Perjanjian Bilateral adalah perjanjian apabila yang menjadi pihak dua negara, sedangkan regional adalah perjanjian apabila yang menjadi pihak negara-negara dalam satu kawasan sedangkan multilaretal adalah perjanjian yang apabila pihaknya lebih dari dua negara atau hampir seluruh negara di dunia dan tidak terikat dalam satu kawasan tertentu.
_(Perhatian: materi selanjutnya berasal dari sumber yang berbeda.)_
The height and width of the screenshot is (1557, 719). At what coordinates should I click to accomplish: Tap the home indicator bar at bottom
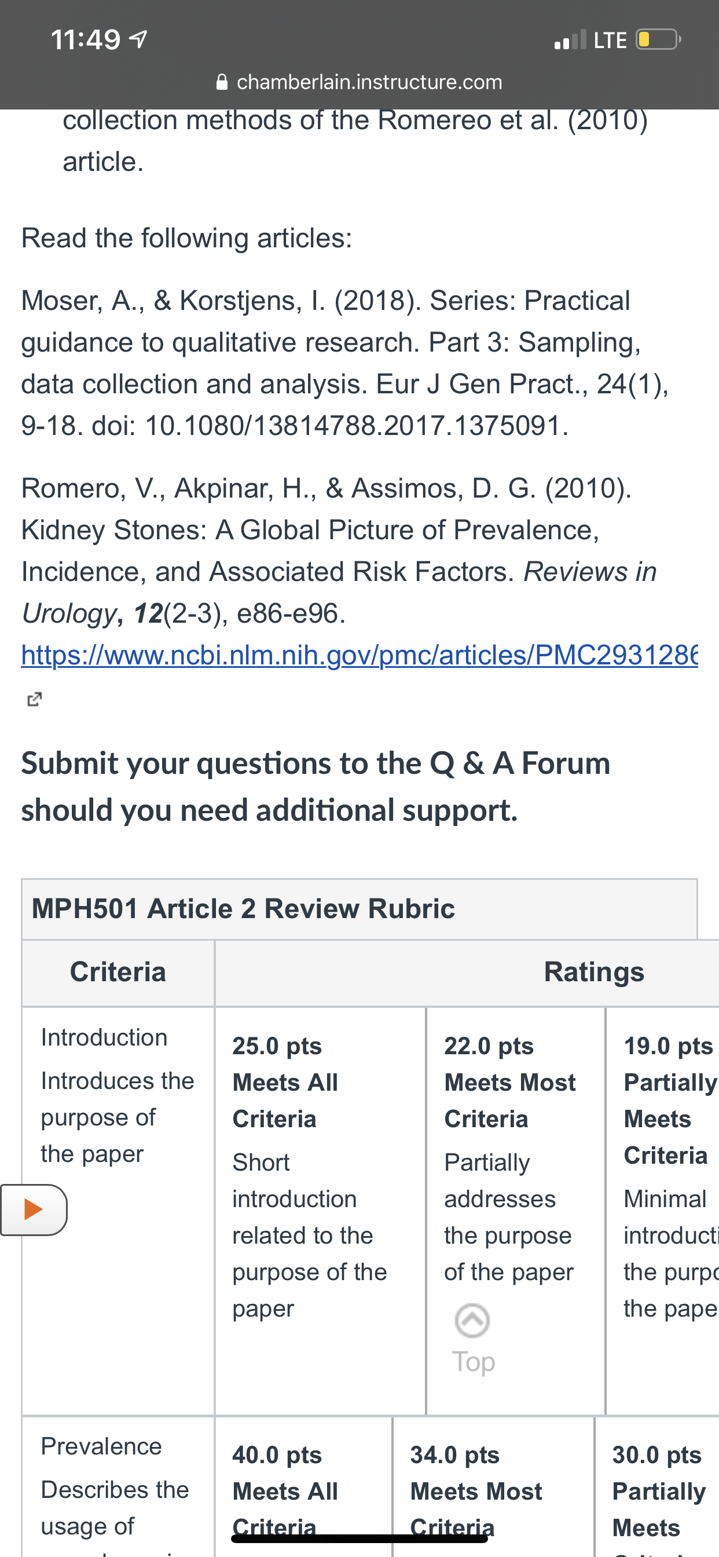click(359, 1538)
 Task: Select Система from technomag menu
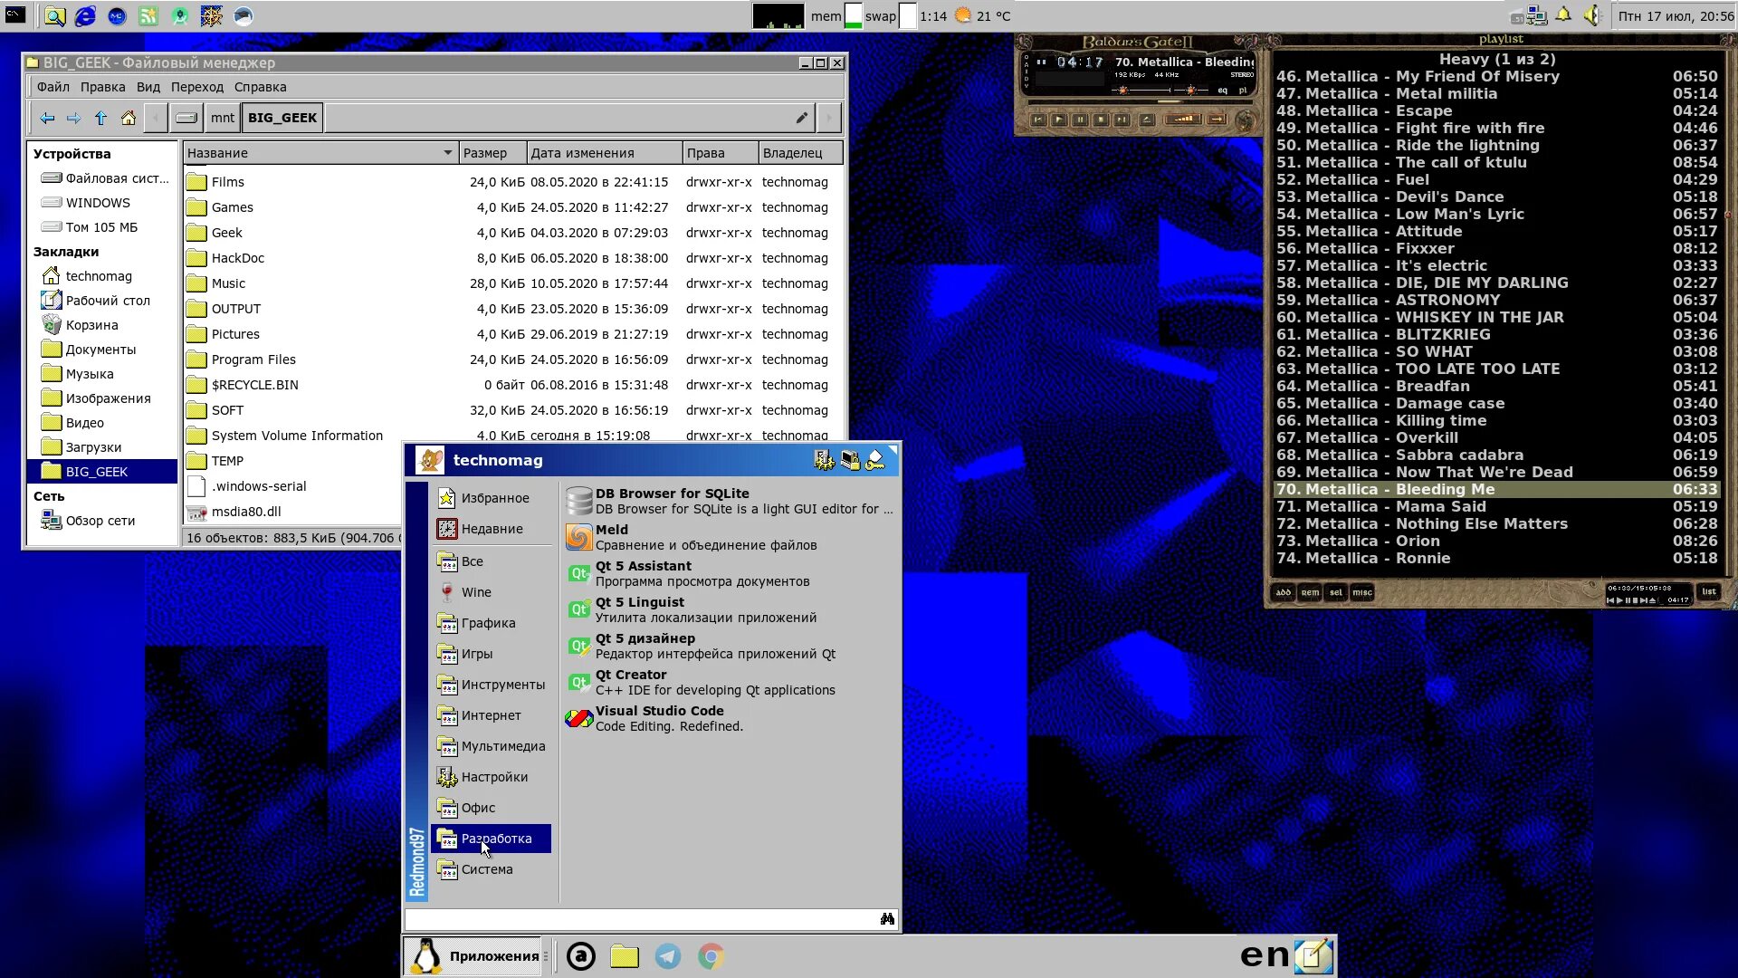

Sedangkan menurut Konvensi wina Pasal 2 1969, Perjanjian Internasional (treaty) didefinisikan sebgai: “Suatu Persetujuan yang dibuat antara negara dalam bentuk tertulis, dan diatur oleh hukum internasional, apakah dalam instrumen tunggal atau dua atau lebih instrumen yang berkaitan dan apapun nama yang diberikan padanya.”
Definisi ini kemudian dikembangkan oleh pasal 1 ayat 3 Undang-undang Republik Indonesia nomor 37 tahun 1999 tentang Hubungan Luar Negeri yaitu: Perjanjian Internasional adalah perjanjian dalam bentuk dan sebuitan apapun, yang diatur oleh hukum internasional dan dibuat secara tertulis oleh pemerintah Republik Indonesia dengan satua atau lebih negara, organisasi internasional atau subyek hukum internasional lainnya, serta menimbulkan hak dan kewajiban pada pemerintah Republik Indonesia yang bersifat hukum publik”.
Menurut Pasal 38 (1) Piagam Makamah Internasional, Perjanjian Internasional merupakan salah satu sumber hukum Internasional. perjanjian Internasional yang diakui oleh pasal 38 (1) Piagam Makamah Internasional hanya perjanjian – perjanjian yang dapat membuathukum(Law Making Treaties).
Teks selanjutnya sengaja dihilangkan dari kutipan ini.